Inside the BasicTrajectorySlicer class (used @ training time) rewards to go for each step are computed as:

rewards = episode.rewards[start:end]

ret = np.sum(episode.rewards[start:])

all_returns_to_go = ret - np.cumsum(episode.rewards[start:], axis=0)

returns_to_go = all_returns_to_go[:actual_size].reshape((-1, 1))

Inside the StatefulTransformerWrapper the RTG for inference time is fixed at an initial value TARGET_RETURN and later decreased after receiving the reward for the previous step.

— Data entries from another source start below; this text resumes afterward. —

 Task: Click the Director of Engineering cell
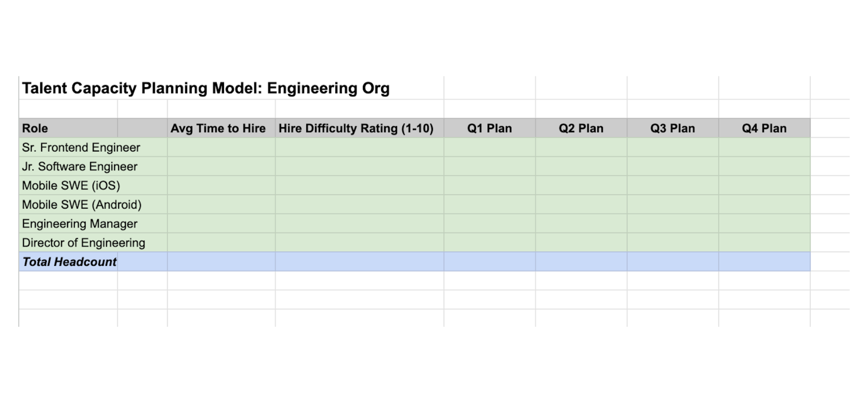[84, 243]
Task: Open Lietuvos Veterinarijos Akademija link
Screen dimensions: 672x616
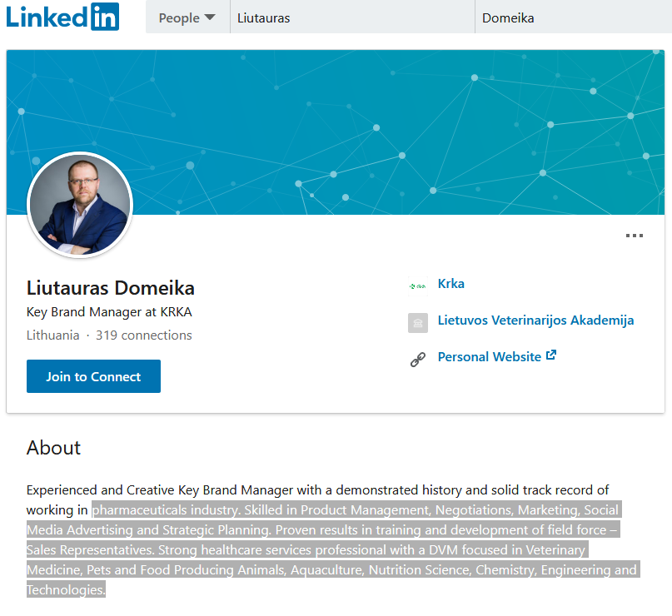Action: pos(535,320)
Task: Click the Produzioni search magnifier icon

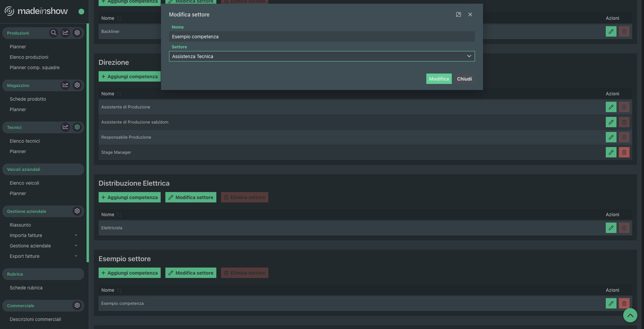Action: pyautogui.click(x=53, y=33)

Let's suppose a training trajectory has received rewards like [ 1, 2, 3, 4, 5 ]. RTGs used at training time would turn out to be: [ 14, 12, 9, 5, 0 ]. If we see an identical trajectory at test time and choose TARGET_RETURN=15 (the total return of the aforementioned trajectory), we would like to see the same sequence of RTGs but we actually experience something different: at t=0 we would condition on the chosen target return 15, at t=1 we would decrease it to 14 and so on.

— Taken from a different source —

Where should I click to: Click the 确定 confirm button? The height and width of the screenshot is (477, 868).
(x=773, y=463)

To wrap up, the RTG sequence seen @ training time would be [ 14, 12, 9, 5, 0 ] while @ inference time we would have [15, 14, 12, 9, 5]. I would expect to see the latter also at training time.

Is there any particular reason behind this choice? Thank you in advance!!

takuseno commented 2 months ago

@john-galt-10 Thanks for the issue. It's actually a good point. I realized that the current implementation is wrong. In the latest commit, I've fixed this issue to match calculation between training and eval: https://github.com/takuseno/d3rlpy/commit/8436ca128d820a32d2fc7776bae5d97897e8968f

If you install d3rlpy from source, you can use the fixed version. Thank you for reporting this!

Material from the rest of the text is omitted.